The future of Formula 1's British Grand Prix could still be secured, despite two potential buyers pulling out of negotiations with Silverstone owner the British Racing Drivers' Club

Jaguar and Ginetta boss drop out of race to buy British GP venue

Jaguar Land Rover and Ginetta boss Lawrence Tomlinson had been two of the four parties known to be in negotiation with the BRDC concerning the future of the GP venue.

BRDC president Derek Warwick stated in September that the cost of the GP was becoming financially unviable, heightening the importance of a deal.

But BRDC chairman John Grant told Autosport: "Discussions with JLR have been terminated because we couldn't come to a deal that met their requirements as well as ours.

"Lawrence had extended his option until October 31 but his offer lapsed when we hadn't made a decision by then.

"The JLR deal was the only one that would have enabled us to retain control of the Silverstone business.
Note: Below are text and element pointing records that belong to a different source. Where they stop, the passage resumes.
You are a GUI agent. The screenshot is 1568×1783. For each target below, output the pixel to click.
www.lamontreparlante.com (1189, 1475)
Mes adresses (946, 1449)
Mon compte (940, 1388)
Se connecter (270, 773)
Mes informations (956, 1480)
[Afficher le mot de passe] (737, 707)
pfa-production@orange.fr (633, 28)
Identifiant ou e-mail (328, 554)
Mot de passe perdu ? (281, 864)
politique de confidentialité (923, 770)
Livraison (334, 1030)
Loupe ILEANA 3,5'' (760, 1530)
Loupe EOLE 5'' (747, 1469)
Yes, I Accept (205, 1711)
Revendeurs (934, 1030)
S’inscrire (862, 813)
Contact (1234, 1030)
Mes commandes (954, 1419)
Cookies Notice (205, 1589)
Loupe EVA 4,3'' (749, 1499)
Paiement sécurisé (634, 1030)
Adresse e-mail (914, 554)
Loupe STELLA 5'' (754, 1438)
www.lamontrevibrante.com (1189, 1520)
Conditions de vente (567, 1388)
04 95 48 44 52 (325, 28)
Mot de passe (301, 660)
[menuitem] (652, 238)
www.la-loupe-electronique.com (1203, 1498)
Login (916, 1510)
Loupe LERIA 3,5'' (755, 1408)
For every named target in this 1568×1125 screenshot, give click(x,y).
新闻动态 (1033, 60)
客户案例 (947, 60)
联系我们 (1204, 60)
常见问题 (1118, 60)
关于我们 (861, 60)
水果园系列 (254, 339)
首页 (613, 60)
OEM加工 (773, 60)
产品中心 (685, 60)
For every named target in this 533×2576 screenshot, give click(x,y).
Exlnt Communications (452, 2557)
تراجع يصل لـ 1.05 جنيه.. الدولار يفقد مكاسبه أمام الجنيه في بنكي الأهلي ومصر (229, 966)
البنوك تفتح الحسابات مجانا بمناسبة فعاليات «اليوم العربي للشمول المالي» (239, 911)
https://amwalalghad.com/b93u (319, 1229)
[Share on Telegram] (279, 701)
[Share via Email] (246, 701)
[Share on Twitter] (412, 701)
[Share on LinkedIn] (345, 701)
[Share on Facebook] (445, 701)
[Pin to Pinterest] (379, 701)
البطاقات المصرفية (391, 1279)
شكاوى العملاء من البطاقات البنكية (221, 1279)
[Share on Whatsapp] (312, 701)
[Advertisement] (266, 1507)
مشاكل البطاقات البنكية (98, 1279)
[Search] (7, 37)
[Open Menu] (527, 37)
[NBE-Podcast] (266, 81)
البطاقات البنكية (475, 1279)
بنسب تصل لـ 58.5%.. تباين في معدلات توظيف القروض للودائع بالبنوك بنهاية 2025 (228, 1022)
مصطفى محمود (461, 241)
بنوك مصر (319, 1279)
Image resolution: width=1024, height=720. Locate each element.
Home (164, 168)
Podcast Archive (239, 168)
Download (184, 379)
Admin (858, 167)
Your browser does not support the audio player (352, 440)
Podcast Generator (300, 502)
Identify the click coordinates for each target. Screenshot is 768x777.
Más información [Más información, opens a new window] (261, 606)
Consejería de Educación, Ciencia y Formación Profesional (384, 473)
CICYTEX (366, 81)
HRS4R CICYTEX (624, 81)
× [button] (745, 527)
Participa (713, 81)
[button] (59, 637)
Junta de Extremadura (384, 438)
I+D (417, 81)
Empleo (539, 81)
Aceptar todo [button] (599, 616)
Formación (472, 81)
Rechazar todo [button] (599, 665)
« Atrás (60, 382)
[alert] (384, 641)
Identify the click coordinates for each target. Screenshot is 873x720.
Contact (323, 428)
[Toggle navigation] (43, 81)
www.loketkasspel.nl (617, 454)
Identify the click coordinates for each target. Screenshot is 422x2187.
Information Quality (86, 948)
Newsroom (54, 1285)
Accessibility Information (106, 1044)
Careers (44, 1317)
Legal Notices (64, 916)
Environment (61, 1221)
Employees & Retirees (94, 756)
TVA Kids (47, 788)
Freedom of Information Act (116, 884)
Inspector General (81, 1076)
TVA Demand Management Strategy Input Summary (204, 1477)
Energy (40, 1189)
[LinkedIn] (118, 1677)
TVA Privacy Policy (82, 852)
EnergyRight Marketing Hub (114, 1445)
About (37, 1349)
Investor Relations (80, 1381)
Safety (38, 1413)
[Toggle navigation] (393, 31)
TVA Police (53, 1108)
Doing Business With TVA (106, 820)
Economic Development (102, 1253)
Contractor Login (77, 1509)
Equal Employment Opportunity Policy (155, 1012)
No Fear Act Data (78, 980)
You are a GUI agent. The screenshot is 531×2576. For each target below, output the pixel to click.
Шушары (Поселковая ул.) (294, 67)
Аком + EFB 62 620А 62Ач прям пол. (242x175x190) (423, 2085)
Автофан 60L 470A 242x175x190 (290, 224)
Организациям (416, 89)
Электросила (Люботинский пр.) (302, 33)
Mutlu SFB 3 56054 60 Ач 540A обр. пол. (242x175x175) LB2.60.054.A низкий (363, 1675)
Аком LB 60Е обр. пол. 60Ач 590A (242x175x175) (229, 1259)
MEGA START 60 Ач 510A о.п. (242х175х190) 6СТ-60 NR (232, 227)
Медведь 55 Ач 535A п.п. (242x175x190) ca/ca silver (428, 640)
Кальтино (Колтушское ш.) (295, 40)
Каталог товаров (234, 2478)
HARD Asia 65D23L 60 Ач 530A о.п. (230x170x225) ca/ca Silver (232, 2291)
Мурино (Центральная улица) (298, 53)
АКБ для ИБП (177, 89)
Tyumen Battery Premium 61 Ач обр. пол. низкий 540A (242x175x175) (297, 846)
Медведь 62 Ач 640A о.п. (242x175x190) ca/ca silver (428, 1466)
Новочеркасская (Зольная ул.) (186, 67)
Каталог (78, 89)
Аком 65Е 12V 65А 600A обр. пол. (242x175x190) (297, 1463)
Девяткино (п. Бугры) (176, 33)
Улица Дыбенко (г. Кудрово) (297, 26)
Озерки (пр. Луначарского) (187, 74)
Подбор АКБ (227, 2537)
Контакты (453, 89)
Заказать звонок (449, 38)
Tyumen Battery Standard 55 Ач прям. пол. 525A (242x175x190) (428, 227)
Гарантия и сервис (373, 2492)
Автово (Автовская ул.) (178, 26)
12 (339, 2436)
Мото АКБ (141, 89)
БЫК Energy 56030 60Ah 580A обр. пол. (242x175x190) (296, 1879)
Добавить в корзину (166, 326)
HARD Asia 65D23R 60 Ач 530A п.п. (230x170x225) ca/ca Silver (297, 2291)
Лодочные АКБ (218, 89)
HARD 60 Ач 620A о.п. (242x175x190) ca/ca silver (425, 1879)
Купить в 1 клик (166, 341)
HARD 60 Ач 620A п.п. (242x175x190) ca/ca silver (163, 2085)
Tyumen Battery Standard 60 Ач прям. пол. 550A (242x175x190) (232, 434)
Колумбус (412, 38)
"All of the others want to buy Silverstone Circuits Ltd, the business that runs the track."

Despite the setbacks, Grant believes a potential deal could still provide the finances required to retain the GP.

MotorSport Vision boss Jonathan Palmer is one of the two parties still with offers on the table.

Grant also pointed to potential changes in Formula 1, chiefly its recent purchase by the Liberty Group, as helpful developments.

"The changes could provide a better economic balance for circuit owners and it would be up to any potential new owner to decide on the future of the GP," added Grant.

"The financial position of the BRDC is not strong enough to support a high-risk business like the British GP - that's why we have been looking for a partner with deeper financial pockets.

"We think the GP is worth hanging on to, but it has to be on a common sense basis."

Although he could not name the fourth party interested in purchasing Silverstone, Grant did say it was "a substantial overseas investor with long-established interests in the UK".